## WORK TO DO
Convert all of the material below into a JSON list of strings with one string per line, skipping blank lines and leaving out the pictures.

## GIVEN ENTRIES

*-*-*

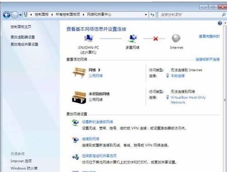
Task: Open the help question mark icon
Action: [x=220, y=23]
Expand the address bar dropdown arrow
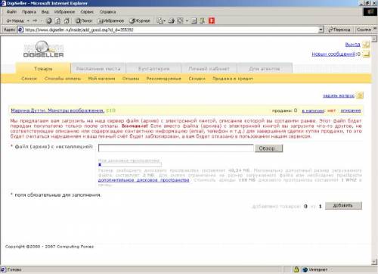Viewport: 378px width, 274px height. (321, 30)
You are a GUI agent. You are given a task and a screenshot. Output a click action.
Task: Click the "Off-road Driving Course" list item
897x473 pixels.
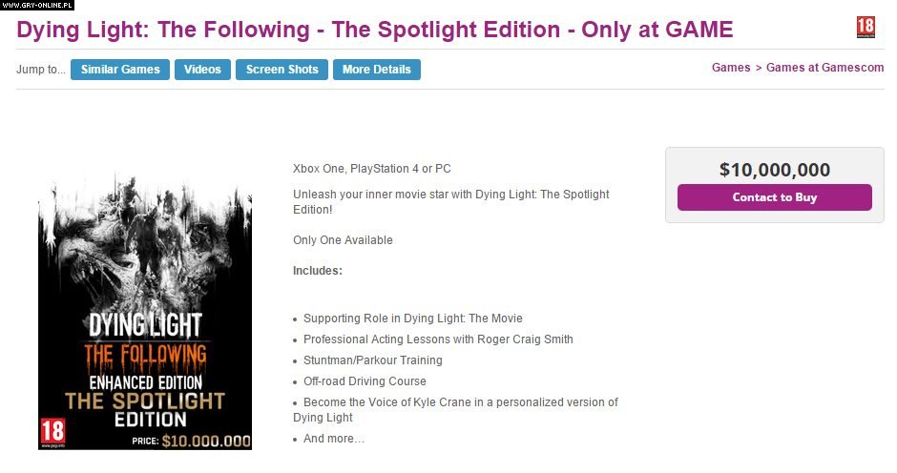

*-*-*

## EXERCISE ANSWER
[
  "Task: Open the help question mark icon",
  "Action: [x=220, y=23]",
  "Expand the address bar dropdown arrow",
  "Viewport: 378px width, 274px height. (321, 30)",
  "You are a GUI agent. You are given a task and a screenshot. Output a click action.",
  "Task: Click the \"Off-road Driving Course\" list item",
  "897x473 pixels."
]